Task instructions:
For this item, repeat the material exactly while omitting its pictures.

Information given:
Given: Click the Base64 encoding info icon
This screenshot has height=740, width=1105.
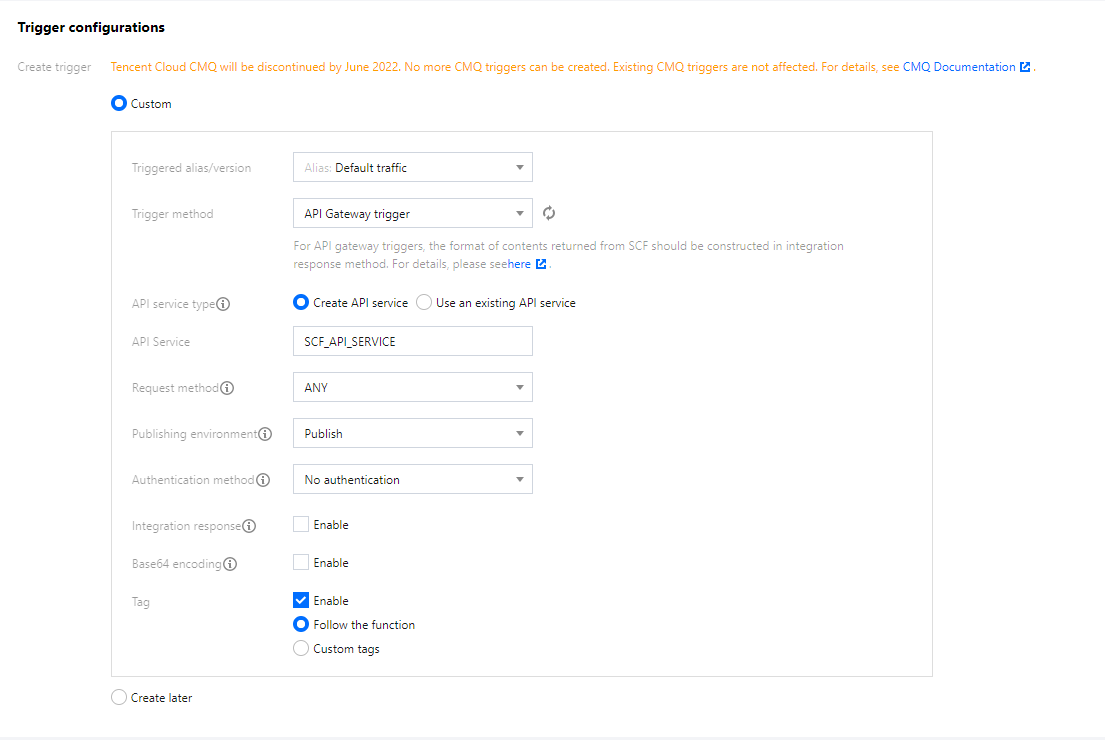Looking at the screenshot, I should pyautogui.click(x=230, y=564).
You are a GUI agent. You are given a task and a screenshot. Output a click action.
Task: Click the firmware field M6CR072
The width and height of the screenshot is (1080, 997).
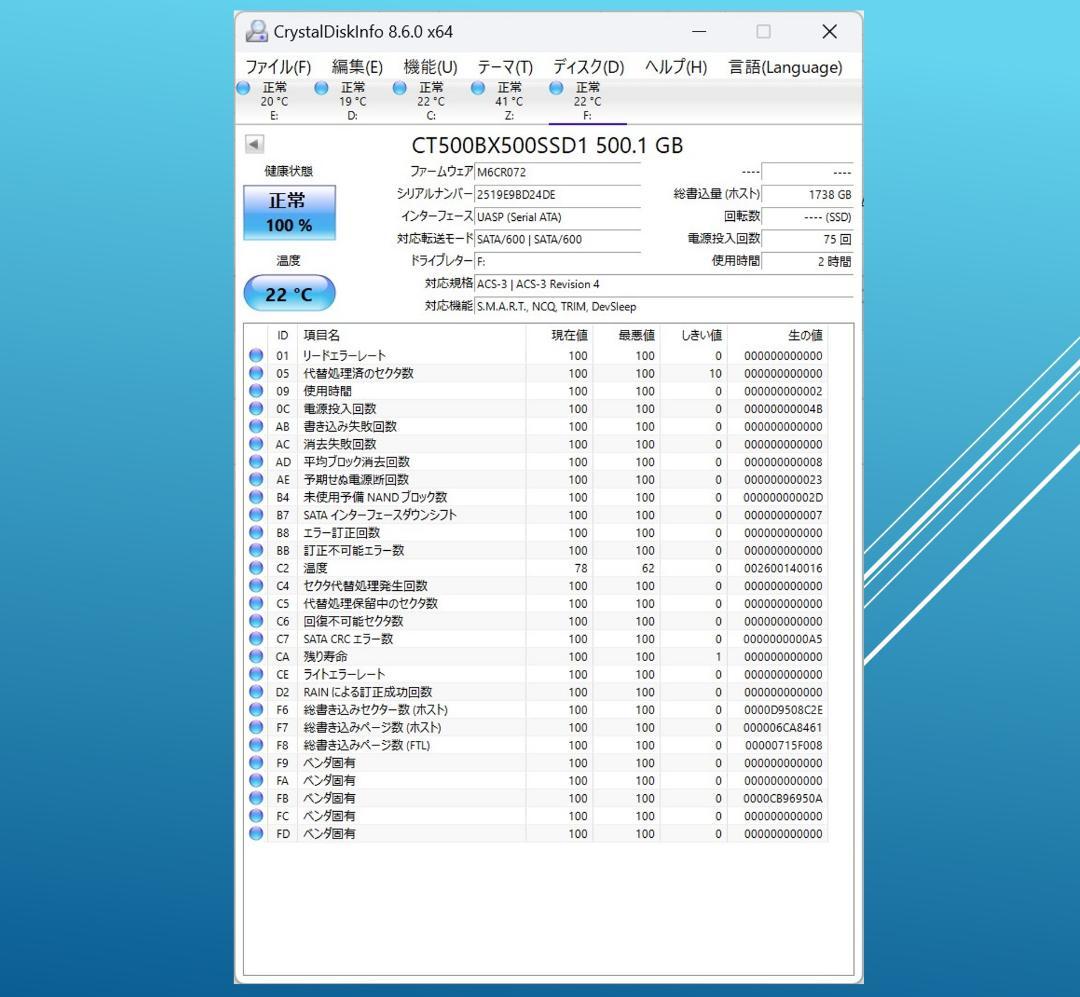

Answer section:
Given: Click the Base64 encoding info icon
This screenshot has height=740, width=1105.
Looking at the screenshot, I should pyautogui.click(x=230, y=564).
You are a GUI agent. You are given a task and a screenshot. Output a click action.
Task: Click the firmware field M6CR072
The width and height of the screenshot is (1080, 997).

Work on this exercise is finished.